Please check my proof.
I know this proof can be easier if use legendre symbol, but the problem does not allow to use it.
Suppose $a$ is quadratic residue
from Euler's criteria
$a^{(p-1)/2}\equiv 1 \pmod{p}$
and $b$ is quadratic nonresidue
It will be
$b^{(p-1)/2}\not\equiv 1 \pmod{p}$ or $b^{(p-1)/2}\equiv c \pmod{p}$ for some c
then
$(ab)^{(p-1)/2}\equiv c \pmod{p}$
or
$(ab)^{(p-1)/2}\not\equiv 1 \pmod{p}$
by congruence's property
If $a\equiv b \pmod{m}$ and $c\equiv d \pmod{m}$ then $ac\equiv bd \pmod{m}$
then the product of quadratic residue and quadratic nonresidue is quadratic nonresidue
Best Answer
Yes, this proof is correct, and indeed is the shortest proof (in my opinion).

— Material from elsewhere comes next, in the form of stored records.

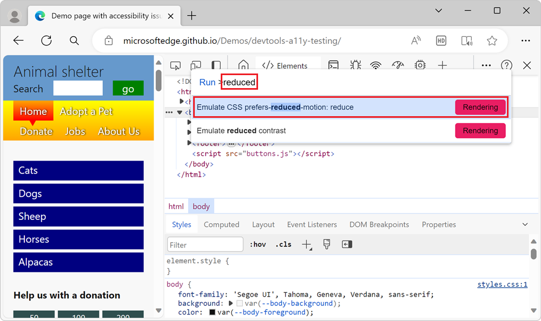Open the styles.css:1 link
Screen dimensions: 541x321
[x=502, y=284]
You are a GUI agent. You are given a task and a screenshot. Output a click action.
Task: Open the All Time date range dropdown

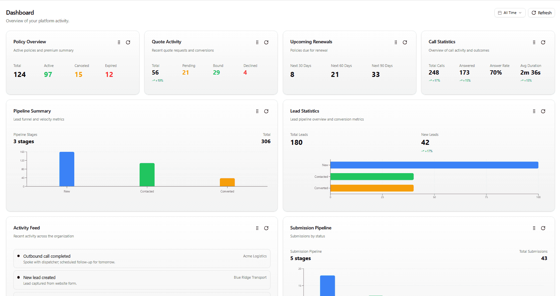[510, 13]

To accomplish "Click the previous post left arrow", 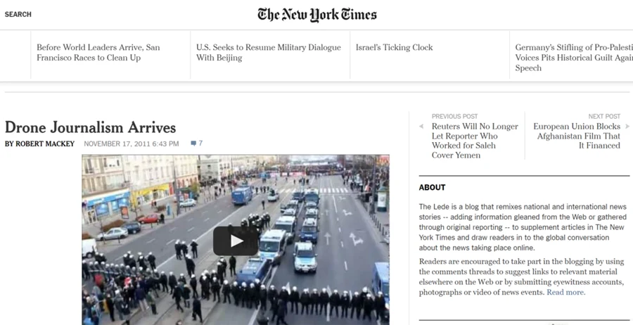I will pos(421,127).
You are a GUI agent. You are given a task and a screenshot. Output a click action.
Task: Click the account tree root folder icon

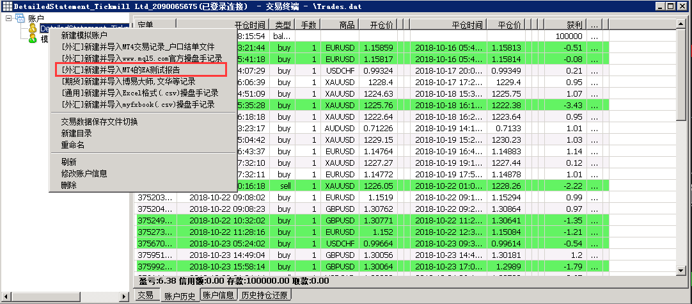tap(19, 19)
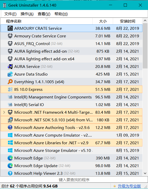Click the scrollbar down arrow
This screenshot has height=189, width=148.
(145, 173)
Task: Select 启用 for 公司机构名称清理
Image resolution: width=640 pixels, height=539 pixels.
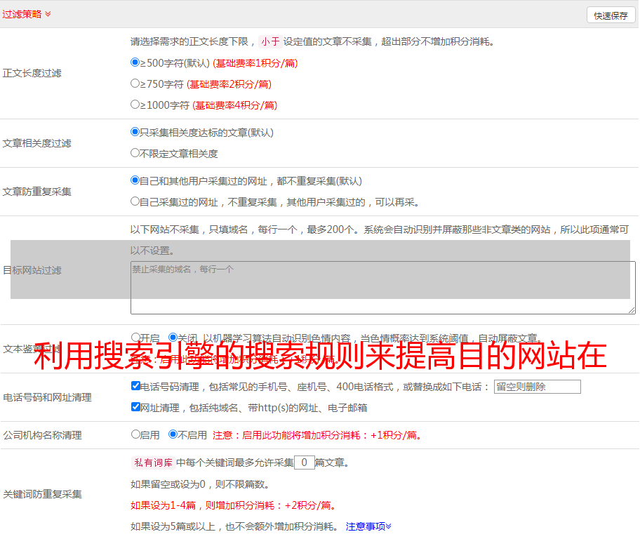Action: pos(135,434)
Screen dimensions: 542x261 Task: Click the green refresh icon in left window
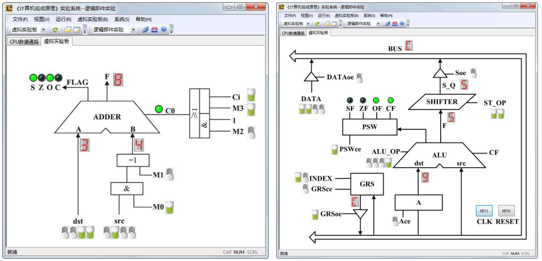coord(55,29)
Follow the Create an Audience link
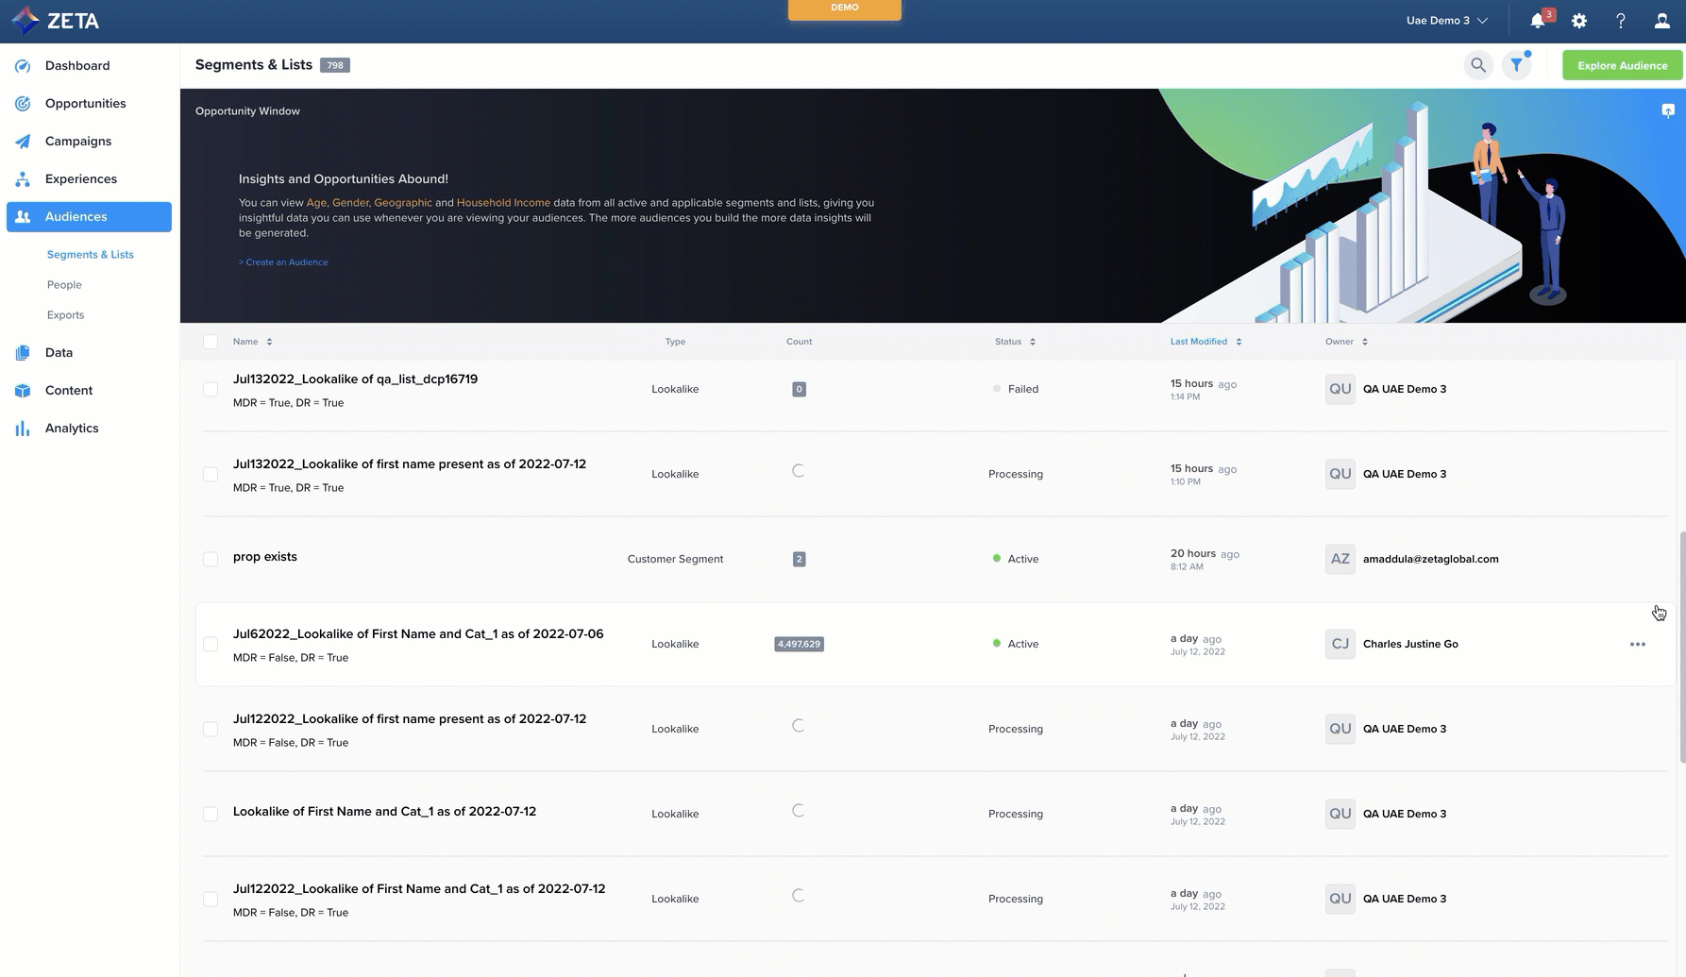 (x=283, y=262)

Note that if $b^{(p-1)/2}\not\equiv1\pmod p$, then necessarily $b^{(p-1)/2}\equiv-1\pmod p$ (that is, we have to have $c=-1$). This is because $(b^{(p-1)/2})^2\equiv1\pmod p$ by Fermat's little theorem, and the only solutions to $x^2\equiv1\pmod p$ are $x\equiv\pm1\pmod p$.